This post was written by EOI Floyd Jones Fellow Brandon Bannister.
Have you ever had a procedure where you figured the cost would be covered by your insurance, then out of nowhere, you ended up with a huge bill for the whole thing? This is called “surprise billing” – or in insurance-company speak – “balanced billing.”
Surprise billing happens when a consumer uses a health care service from an out-of-network provider. These are providers that do not fall within your insurer’s circle who agree to a set rate for services.
When you use an out-of-network provider, they send the bill to your insurance company at a rate they set independently. Insurers may disagree with this price set and either pay a portion of it or nothing at all. Then, they drop anything that remains in your lap and you have to pay the difference, which can be substantial.
A Consumer Union survey from 2015 found that 30 percent of privately insured individuals reported receiving a surprise medical bill in the last year.
It’s not always predictable when a medical service is out of network. Sometimes, an in-network hospital contracts ambulances from an out-of-network provider. Sometimes, a physician in a network hospital isn’t part of that network. The patient may not be aware of this until the bill comes.
Health care is one of the few areas where consumers have no idea what services cost until after they are performed. Often, a doctor doesn’t even know what the hospital will charge, because there are many different rates for different insurance situations. Yet for many of us, bill of a couple thousand dollars can upend our whole lives. According to Bankrate’s 2018 financial security survey, only 39 percent of Americans said they would be able to cover a $1,000 bill using their savings.
With growing outrage around health insurance premiums, insurers are shrinking their provider networks in order to seem more cost effective for consumers. Narrow networks made up 23% of plans offered by employers in 2012, up from 15% in 2007. This can result in lower costs for customers – but only if they are on their toes about which services are becoming out of network, which is exceptionally difficult to manage.
Under the current system, providers and insurance companies have no incentive to be more transparent as they shrink networks, because the status quo costs them nothing.
If we want to make health care more affordable, transparency needs to be addressed before surprise billing spreads like wildfire.

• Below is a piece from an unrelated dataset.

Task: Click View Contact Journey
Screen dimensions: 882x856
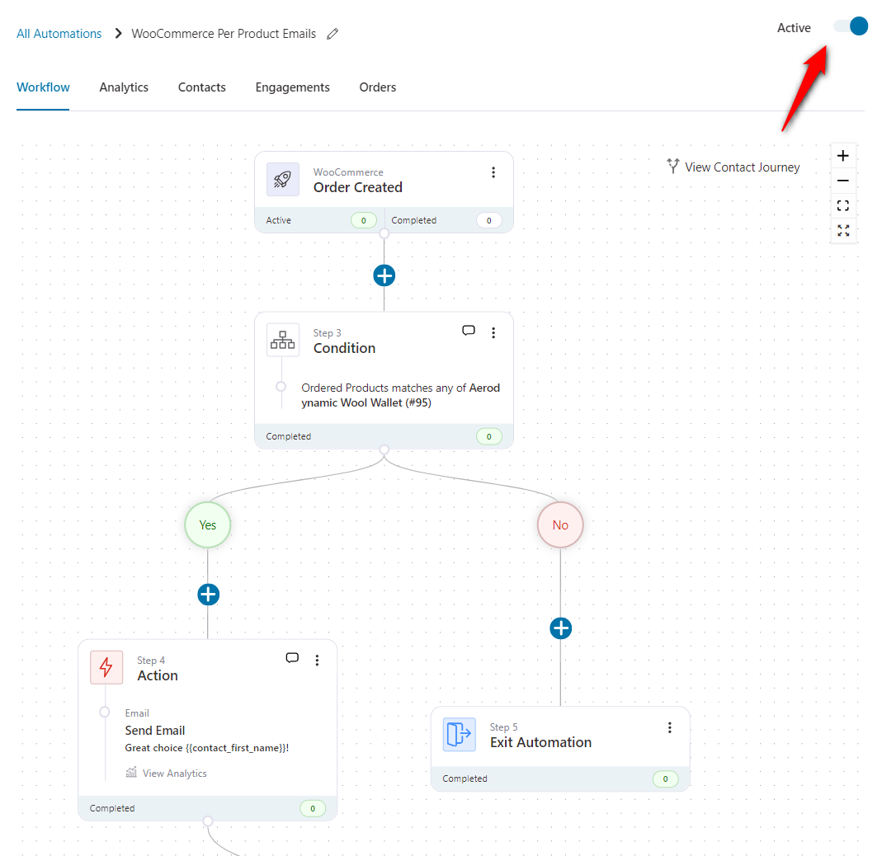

There is no good reason why providers and insurers can’t hash out a price disagreement amongst themselves rather than passing the buck to the consumer. There can be a formal process of arbitration for these price disputes. Illinois has already taken action on this, mandating an independent legal resolution between providers and insurers without involving the consumer. Nine other states have introduced legislation around capping the amount ER’s can charge for out of network services.
For the sake of consumer protection, Washington State should enact legislation around price dispute arbitration and out-of-network emergency room cost capping. Consumers should not be expected to pay high premiums to insurers only to find out their coverage doesn’t work when they need it most.
This has happened to me during an ER visit at a hospital covered by my insurance. The doctor that provided the services at that ER was not a preferred provider and I got quite a bill. I was not happy as this had never happened before with the staff doctors at the ER. I made a stink since I’m in my 70’s and they “forgave” the amount above my insurance coverage.